Security systems

The SIEM system is the basic work tool of Netia SOC. It handles all activities related to collecting, correlating and analyzing data, as well as generating alerts related to suspicious events take place. The system also generates reports.

Netia SOC provides monitoring services based on SIEM systems from leading vendors: IBM Security and Logpoint.

As one of the few on domestic market, we use SOAR (Security Orchestration, Automation and Response) tools to automate analytical and service processes in SOC.


This allows to automate the response to low-level threats, which cover the vast majority of alerts.
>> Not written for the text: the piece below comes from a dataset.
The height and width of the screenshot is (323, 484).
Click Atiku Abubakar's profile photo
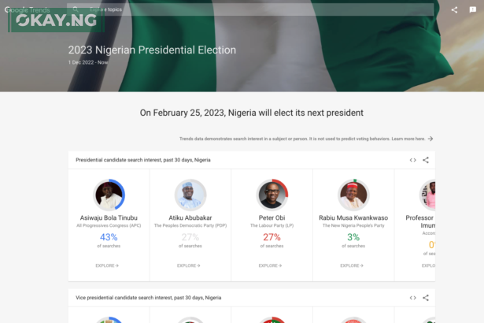(x=190, y=195)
An additional effect of implementing SOAR, in addition to increasing efficiency, is the expansion of analytical capabilities, i.e. the effectiveness of attack detection.
 

In the vulnerability detection process, we use professional, licensed scanning tools from leading providers of vulnerability management solutions, including Tenable or Acunetix. Before scanning, all tools are prepared and configured by specialized SOC L2 / L3 engineers.

The sandbox environment allows for safe malware testing (files, zero-days, URLs, email attachments, etc.), recreating its operation (detonation), detailed characterization and documentation of malicious activities. The analysis also shows the life cycle of a cyberattack, from the initial exploit and malware execution path to callback sites and subsequent binary download attempts (payload).